Charakter: Zawiłe jest to stworzenie, które lubi łamać
wszelkie pozory. ,,Uśmiechaj się, bo to zaskakuje ludzi. Uśmiechaj się, bo to
zawsze łatwiejsze, niż tłumaczenie komuś, co cię zabija od środka" te o to
słowa, zasłyszane gdzieś od Joker'a, wciela od dawien dawna w życie. Na
pierwszy rzut oka - dziewczyna z dystansem, nie pozbawiona ani humoru, ani
szczypty sarkazmu - ta o to, zawsze uśmiechnięta Jade, tak naprawdę gryzie się
po policzkach, aby nie opowiedzieć innym o swoich problemach. Nie lubi wylewać
swoich żali, co uważa za ukazanie własnej słabości - stara się być twarda
niczym skała, teoretycznie odporna na zewnętrzne bodźce, choć w środku jest
krucha, niczym jedna z październikowych gałązek. Swoje problemy i wahania
nastrojów pozostawia tylko i wyłącznie dla siebie, gdyż nie czuje potrzeby, aby
łkać w jakikolwiek rękaw - nawet ten przyjaciela, który tylko czeka na
odpowiedni moment, aby raz a dobrze wbić nóż w serce, czy też plecy, zwał jak
zwał. Pomimo wewnętrznej blokady, którą większość osób zrzuca na nieśmiałość -
chętnie poznaje innych, choć może się wydawać z początku niezbyt zainteresowana
znajomością - nie tyle jest wtedy chłodna, co skupia się na wykryciu
wartościowych dla niej cech, które jak twierdzi, powinny cechować jej kompana.

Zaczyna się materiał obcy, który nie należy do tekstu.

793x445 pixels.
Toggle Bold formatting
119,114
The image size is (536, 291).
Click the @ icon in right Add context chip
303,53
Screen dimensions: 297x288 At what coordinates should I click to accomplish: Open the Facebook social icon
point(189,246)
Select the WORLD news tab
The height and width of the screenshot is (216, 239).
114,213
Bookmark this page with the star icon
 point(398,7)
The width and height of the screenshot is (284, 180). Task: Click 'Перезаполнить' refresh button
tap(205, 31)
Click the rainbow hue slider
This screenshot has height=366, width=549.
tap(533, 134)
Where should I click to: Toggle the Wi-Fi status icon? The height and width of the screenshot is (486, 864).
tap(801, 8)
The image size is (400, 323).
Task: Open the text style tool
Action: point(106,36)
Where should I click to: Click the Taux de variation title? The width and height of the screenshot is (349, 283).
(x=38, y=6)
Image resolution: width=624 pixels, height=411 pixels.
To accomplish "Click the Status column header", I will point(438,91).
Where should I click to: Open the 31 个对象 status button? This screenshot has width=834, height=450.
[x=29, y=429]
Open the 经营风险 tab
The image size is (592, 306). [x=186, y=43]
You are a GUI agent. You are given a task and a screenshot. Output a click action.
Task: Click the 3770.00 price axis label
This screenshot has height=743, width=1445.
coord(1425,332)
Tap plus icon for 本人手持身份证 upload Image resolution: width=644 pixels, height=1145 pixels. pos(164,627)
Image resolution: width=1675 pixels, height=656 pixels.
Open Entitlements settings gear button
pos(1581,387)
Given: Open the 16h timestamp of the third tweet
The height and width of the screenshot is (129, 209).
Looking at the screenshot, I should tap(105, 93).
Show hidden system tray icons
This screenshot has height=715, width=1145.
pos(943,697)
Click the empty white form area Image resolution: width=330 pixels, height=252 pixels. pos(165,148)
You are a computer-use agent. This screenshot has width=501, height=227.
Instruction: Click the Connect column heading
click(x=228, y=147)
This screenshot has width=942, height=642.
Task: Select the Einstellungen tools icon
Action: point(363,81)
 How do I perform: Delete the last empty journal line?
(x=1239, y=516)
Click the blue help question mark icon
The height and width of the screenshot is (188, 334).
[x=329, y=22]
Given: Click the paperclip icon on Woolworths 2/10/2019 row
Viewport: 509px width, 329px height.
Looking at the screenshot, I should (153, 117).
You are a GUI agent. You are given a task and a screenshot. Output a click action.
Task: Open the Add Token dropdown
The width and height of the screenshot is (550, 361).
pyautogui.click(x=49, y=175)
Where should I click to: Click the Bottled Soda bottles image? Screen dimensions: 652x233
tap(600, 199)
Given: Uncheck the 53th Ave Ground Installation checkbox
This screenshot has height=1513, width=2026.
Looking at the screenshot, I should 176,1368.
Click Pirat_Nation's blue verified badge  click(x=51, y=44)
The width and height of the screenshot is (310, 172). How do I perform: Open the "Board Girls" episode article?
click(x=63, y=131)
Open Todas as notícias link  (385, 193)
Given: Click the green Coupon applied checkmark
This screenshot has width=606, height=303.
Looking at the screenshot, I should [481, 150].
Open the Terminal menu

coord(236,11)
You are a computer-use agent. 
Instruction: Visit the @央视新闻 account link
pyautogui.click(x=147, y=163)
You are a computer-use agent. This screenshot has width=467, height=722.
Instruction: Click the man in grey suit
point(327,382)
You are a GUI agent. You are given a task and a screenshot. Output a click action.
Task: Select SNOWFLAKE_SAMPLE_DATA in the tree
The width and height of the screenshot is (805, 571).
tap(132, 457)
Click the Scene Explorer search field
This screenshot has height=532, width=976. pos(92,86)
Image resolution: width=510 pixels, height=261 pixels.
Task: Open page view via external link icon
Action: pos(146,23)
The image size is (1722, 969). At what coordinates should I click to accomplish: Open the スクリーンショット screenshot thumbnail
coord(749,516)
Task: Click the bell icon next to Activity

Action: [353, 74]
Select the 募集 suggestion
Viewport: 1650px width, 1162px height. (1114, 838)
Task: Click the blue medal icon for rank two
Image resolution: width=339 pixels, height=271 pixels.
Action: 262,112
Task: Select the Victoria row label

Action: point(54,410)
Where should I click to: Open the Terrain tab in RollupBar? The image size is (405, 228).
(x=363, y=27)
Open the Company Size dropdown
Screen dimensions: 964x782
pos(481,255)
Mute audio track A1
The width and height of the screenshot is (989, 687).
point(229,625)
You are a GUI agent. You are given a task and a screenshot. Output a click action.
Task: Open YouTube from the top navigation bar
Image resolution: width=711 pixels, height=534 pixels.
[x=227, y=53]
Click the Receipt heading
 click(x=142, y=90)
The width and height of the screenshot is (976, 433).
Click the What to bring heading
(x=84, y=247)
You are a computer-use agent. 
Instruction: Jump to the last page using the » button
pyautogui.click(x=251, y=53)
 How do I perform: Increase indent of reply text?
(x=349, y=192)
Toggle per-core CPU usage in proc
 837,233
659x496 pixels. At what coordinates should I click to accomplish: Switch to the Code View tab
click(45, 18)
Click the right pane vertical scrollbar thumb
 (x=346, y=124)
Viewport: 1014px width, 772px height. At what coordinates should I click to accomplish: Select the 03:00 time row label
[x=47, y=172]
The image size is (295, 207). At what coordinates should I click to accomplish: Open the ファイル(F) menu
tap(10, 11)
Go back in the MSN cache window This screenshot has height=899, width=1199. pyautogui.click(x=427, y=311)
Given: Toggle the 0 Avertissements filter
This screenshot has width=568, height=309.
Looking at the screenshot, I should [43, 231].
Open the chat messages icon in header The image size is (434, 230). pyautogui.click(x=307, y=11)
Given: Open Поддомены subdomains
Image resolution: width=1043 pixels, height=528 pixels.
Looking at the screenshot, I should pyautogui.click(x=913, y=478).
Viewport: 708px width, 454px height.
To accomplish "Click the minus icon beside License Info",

Ceni sobie szczerość, jednakże taką, która nie nagina za bardzo strefy
osobistej - sama jest niczym teoretycznie otwarta książka, która skrywa jeszcze
kilka nieprzeczytanych rozdziałów - czekają one bowiem na osobę, która znajdzie
złoty środek, aby móc je odkryć. Ponadto uwielbia, gdy ktoś jest bezgranicznie
wierny, a także nie nosi swego kuferka wyżej, aniżeli trzeba. Zdecydowanie nie
patrzy w cudzy portfel, a w usposobienie - najważniejsze bowiem dla niej jest
nastawienie do innych. Równie mocno lubi własne zacisze, jak i spotkania z
grupą znajomych - może jest to hipokryzja, albo raczej jej nagłe wahania
nastroju... Zdarza jej się, że postępuje bezmyślnie - wszystko po to, aby
poczuć adrenalinę aż w kościach, nie zważając na to, jak bardzo będą opłakane
tego skutki. Dosłownie jak i nie, niekiedy rzuca się na głęboką wodę - jak na
razie wychodzi z tego cało.
Podsumowując jej osobę - póki nie poznasz, lub przynajmniej
nie zrozumiesz choć części moich wypocin, tak naprawdę, nie będziesz wiedział o
niej nic. Ewentualnie oprócz tego, iż niewątpliwie jest przedstawicielką płci
pięknej.
Aparycja: Przeszło metr siedemdziesiąt niewyparzonego
języka, należącego niewątpliwie do tejże ciemnej blondynki. Choć nie narzeka na
swoją posturę, często stwierdza, że mogłaby mieć ciut dłuższe nogi albo nieco
węższe biodra - choć wcale nie są złe, gdyby tylko była taka możliwość, właśnie
te 'defekty' poddałaby korekcie. Zielonooka jednakże, całkiem szczególnie lubi
swoje pełne usta, choć to właśnie je najczęściej maluje, aby przykryć ich
prawdziwą barwę, nieco wyblakłą i chłodną. Pomimo, że w chwili obecnej nie
posiada żadnego tatuażu i do jego zrobienia się nie przymierza, całkiem
podobają jej się u innych, a właściwie tylko i wyłącznie u płci przeciwnej.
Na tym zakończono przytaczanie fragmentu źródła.